- [GIVEN EXERCISE]
Edit the rows from the one containing "This screenshot has width=1655, height=781." through the one containing "point(485,460)" by replacing "headline" with "article" and leaving everything else unchanged. Return only those rows.

- [PROVIDED ENTRIES]
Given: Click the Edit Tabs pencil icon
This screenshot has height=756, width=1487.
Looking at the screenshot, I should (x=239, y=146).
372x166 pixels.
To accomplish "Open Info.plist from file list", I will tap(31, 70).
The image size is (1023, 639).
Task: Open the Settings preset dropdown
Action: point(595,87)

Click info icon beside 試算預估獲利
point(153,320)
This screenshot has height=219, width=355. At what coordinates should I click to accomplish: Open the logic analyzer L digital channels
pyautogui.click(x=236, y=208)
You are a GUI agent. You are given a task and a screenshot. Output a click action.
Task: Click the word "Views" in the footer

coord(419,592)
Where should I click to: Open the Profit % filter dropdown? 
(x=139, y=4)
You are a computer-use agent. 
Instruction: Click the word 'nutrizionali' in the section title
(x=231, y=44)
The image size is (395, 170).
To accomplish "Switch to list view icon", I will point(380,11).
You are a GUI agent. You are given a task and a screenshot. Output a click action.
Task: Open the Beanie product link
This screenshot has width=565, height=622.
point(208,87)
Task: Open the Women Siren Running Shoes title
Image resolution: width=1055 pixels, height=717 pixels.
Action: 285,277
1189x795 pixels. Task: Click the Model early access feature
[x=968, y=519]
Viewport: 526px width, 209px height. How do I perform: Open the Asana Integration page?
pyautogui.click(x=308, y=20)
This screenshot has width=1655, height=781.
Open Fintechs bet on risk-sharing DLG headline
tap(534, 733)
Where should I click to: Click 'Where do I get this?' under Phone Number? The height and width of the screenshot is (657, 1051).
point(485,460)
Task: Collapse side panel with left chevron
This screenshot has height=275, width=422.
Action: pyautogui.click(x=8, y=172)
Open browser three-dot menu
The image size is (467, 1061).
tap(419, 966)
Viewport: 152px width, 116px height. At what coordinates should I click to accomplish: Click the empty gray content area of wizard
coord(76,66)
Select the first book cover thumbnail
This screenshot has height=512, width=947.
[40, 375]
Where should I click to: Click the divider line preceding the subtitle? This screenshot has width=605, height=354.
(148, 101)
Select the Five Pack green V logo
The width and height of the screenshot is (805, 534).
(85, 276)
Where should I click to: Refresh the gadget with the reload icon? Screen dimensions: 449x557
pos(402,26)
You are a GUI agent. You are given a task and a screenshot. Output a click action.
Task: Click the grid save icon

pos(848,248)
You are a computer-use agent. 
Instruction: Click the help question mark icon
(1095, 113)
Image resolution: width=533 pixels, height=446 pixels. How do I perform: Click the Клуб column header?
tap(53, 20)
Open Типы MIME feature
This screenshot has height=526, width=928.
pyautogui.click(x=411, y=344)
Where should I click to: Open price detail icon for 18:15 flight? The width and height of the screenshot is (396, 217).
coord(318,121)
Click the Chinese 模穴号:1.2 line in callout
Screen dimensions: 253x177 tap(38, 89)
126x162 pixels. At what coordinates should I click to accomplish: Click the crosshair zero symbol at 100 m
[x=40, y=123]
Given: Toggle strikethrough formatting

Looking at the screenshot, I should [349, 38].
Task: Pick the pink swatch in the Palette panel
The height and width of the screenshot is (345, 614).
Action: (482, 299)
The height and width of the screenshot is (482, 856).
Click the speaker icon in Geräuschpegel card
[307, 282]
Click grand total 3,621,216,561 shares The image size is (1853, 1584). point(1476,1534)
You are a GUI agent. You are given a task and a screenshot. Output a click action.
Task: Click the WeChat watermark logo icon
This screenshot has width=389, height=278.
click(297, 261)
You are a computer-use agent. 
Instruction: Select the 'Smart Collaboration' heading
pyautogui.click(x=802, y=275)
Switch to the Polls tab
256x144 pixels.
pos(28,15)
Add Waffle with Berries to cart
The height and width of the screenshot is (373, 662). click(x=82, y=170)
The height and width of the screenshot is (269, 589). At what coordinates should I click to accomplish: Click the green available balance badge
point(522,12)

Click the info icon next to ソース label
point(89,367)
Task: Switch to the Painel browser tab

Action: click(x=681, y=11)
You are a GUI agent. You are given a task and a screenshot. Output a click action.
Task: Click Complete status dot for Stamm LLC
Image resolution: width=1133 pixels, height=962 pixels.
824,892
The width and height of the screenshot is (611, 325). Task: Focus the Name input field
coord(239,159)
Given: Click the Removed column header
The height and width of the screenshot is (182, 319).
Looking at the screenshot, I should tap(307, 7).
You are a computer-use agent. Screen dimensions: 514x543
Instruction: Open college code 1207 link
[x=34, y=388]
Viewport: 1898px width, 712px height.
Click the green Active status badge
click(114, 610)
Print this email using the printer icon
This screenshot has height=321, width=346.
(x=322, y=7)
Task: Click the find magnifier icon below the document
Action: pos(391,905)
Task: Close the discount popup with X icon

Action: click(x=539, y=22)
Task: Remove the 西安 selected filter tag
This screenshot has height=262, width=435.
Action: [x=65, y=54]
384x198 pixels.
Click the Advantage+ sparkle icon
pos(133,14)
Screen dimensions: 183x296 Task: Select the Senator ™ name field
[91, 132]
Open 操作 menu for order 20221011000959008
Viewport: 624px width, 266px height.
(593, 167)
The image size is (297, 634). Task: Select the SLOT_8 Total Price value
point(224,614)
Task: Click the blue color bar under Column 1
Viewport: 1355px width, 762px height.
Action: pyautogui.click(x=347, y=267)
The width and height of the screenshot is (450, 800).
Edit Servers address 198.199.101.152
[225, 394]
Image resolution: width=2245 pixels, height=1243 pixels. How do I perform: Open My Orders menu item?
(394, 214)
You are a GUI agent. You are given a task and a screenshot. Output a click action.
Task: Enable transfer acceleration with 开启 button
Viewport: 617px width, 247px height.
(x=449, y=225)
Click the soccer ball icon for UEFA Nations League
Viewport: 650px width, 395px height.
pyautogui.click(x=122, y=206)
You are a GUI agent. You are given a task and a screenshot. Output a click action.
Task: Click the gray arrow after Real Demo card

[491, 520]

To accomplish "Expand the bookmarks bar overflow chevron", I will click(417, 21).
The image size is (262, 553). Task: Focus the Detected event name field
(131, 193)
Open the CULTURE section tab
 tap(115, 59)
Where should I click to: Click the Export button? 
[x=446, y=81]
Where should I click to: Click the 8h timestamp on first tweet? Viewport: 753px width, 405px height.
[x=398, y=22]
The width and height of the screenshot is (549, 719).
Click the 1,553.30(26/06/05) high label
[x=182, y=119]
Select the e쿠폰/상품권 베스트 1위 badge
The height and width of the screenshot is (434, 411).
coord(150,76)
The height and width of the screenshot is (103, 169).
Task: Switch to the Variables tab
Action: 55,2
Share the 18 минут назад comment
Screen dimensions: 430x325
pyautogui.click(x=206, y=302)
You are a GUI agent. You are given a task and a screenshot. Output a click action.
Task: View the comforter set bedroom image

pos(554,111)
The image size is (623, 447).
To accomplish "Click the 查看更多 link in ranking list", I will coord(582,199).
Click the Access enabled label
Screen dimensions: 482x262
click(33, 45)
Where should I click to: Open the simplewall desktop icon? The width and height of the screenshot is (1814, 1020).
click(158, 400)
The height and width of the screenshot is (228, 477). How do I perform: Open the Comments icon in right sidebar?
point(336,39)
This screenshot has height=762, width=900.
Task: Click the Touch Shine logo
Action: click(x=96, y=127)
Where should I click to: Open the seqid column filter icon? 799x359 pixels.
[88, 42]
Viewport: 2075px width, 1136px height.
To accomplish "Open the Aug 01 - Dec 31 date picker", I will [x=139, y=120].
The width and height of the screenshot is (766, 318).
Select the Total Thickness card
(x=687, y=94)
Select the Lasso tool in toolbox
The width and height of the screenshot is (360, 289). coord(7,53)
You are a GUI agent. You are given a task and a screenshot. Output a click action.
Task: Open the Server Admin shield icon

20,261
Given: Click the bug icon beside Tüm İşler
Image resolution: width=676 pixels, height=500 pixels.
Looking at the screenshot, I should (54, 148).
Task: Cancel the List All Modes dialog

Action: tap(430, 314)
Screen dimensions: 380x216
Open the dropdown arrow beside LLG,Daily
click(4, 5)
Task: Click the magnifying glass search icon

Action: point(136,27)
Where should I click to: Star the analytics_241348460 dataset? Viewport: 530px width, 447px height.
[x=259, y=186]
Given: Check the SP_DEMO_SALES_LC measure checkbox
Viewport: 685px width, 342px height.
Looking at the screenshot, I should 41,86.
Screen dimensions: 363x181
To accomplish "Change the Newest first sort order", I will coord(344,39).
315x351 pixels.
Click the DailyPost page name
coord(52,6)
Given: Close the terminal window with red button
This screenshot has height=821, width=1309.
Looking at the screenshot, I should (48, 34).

- [FINAL RESULT]
This screenshot has width=1655, height=781.
Open Fintechs bet on risk-sharing DLG article
tap(534, 733)
Where should I click to: Click 'Where do I get this?' under Phone Number? The height and width of the screenshot is (657, 1051).
point(485,460)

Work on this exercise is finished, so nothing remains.